(Records provided)

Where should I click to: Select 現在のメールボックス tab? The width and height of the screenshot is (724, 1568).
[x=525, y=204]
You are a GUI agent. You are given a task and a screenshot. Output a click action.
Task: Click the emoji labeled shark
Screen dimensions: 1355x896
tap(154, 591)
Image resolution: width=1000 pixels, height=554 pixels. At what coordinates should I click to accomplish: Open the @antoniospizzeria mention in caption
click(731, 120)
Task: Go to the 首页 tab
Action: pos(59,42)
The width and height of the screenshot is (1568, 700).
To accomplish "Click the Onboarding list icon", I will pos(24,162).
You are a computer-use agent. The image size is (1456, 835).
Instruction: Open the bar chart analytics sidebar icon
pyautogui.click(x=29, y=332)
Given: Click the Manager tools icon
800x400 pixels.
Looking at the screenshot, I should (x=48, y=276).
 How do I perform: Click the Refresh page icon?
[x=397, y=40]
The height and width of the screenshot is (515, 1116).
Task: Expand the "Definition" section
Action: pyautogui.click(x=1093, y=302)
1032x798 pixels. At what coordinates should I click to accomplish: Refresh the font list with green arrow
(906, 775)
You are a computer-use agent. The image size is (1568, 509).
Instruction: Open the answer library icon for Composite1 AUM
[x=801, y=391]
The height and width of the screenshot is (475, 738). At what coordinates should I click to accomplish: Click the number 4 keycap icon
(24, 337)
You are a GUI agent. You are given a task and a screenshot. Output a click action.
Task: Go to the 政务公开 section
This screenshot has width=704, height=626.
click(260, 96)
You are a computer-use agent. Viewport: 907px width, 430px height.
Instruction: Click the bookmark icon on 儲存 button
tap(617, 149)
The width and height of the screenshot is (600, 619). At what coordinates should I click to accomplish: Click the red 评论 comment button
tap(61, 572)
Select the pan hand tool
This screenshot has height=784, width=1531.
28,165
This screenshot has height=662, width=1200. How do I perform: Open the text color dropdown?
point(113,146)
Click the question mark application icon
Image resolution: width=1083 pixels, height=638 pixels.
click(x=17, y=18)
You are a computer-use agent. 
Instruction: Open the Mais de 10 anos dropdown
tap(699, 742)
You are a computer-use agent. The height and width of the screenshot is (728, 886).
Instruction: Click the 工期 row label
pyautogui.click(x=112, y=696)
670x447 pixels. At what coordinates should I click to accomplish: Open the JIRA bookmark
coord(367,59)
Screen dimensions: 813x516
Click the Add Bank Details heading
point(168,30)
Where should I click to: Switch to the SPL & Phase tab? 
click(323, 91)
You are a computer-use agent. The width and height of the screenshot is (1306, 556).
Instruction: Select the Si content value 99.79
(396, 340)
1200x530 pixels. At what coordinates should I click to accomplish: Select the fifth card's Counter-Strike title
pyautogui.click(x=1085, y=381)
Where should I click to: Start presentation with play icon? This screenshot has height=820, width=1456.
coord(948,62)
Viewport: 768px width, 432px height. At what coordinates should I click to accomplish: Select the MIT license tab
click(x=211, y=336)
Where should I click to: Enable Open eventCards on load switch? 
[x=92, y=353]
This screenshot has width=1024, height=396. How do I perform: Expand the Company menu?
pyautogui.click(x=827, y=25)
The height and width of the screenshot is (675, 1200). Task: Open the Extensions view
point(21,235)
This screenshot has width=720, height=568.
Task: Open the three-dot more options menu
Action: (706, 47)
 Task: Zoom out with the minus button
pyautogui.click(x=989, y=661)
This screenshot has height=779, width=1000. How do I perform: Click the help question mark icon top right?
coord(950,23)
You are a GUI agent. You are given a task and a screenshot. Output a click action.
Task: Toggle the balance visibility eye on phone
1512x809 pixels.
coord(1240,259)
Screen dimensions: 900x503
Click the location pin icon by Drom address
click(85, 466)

(End Records provided)

**What you will do:**
Give the entries again exactly as they stand.

**Exercise result:**
Where should I click to: Select 現在のメールボックス tab? The width and height of the screenshot is (724, 1568).
[x=525, y=204]
You are a GUI agent. You are given a task and a screenshot. Output a click action.
Task: Click the emoji labeled shark
Screen dimensions: 1355x896
tap(154, 591)
Image resolution: width=1000 pixels, height=554 pixels. At what coordinates should I click to accomplish: Open the @antoniospizzeria mention in caption
click(731, 120)
Task: Go to the 首页 tab
Action: pos(59,42)
The width and height of the screenshot is (1568, 700).
To accomplish "Click the Onboarding list icon", I will pos(24,162).
You are a computer-use agent. The image size is (1456, 835).
Instruction: Open the bar chart analytics sidebar icon
pyautogui.click(x=29, y=332)
Given: Click the Manager tools icon
800x400 pixels.
Looking at the screenshot, I should (x=48, y=276).
 How do I perform: Click the Refresh page icon?
[x=397, y=40]
The height and width of the screenshot is (515, 1116).
Task: Expand the "Definition" section
Action: pyautogui.click(x=1093, y=302)
1032x798 pixels. At what coordinates should I click to accomplish: Refresh the font list with green arrow
(906, 775)
You are a computer-use agent. The image size is (1568, 509).
Instruction: Open the answer library icon for Composite1 AUM
[x=801, y=391]
The height and width of the screenshot is (475, 738). At what coordinates should I click to accomplish: Click the number 4 keycap icon
(24, 337)
You are a GUI agent. You are given a task and a screenshot. Output a click action.
Task: Go to the 政务公开 section
This screenshot has width=704, height=626.
click(260, 96)
You are a computer-use agent. Viewport: 907px width, 430px height.
Instruction: Click the bookmark icon on 儲存 button
tap(617, 149)
The width and height of the screenshot is (600, 619). At what coordinates should I click to accomplish: Click the red 评论 comment button
tap(61, 572)
Select the pan hand tool
This screenshot has height=784, width=1531.
28,165
This screenshot has height=662, width=1200. How do I perform: Open the text color dropdown?
point(113,146)
Click the question mark application icon
Image resolution: width=1083 pixels, height=638 pixels.
click(x=17, y=18)
You are a computer-use agent. 
Instruction: Open the Mais de 10 anos dropdown
tap(699, 742)
You are a computer-use agent. The height and width of the screenshot is (728, 886).
Instruction: Click the 工期 row label
pyautogui.click(x=112, y=696)
670x447 pixels. At what coordinates should I click to accomplish: Open the JIRA bookmark
coord(367,59)
Screen dimensions: 813x516
Click the Add Bank Details heading
point(168,30)
Where should I click to: Switch to the SPL & Phase tab? 
click(323, 91)
You are a computer-use agent. The width and height of the screenshot is (1306, 556).
Instruction: Select the Si content value 99.79
(396, 340)
1200x530 pixels. At what coordinates should I click to accomplish: Select the fifth card's Counter-Strike title
pyautogui.click(x=1085, y=381)
Where should I click to: Start presentation with play icon? This screenshot has height=820, width=1456.
coord(948,62)
Viewport: 768px width, 432px height. At what coordinates should I click to accomplish: Select the MIT license tab
click(x=211, y=336)
Where should I click to: Enable Open eventCards on load switch? 
[x=92, y=353]
This screenshot has width=1024, height=396. How do I perform: Expand the Company menu?
pyautogui.click(x=827, y=25)
The height and width of the screenshot is (675, 1200). Task: Open the Extensions view
point(21,235)
This screenshot has width=720, height=568.
Task: Open the three-dot more options menu
Action: (706, 47)
 Task: Zoom out with the minus button
pyautogui.click(x=989, y=661)
This screenshot has height=779, width=1000. How do I perform: Click the help question mark icon top right?
coord(950,23)
You are a GUI agent. You are given a task and a screenshot. Output a click action.
Task: Toggle the balance visibility eye on phone
1512x809 pixels.
coord(1240,259)
Screen dimensions: 900x503
Click the location pin icon by Drom address
click(85, 466)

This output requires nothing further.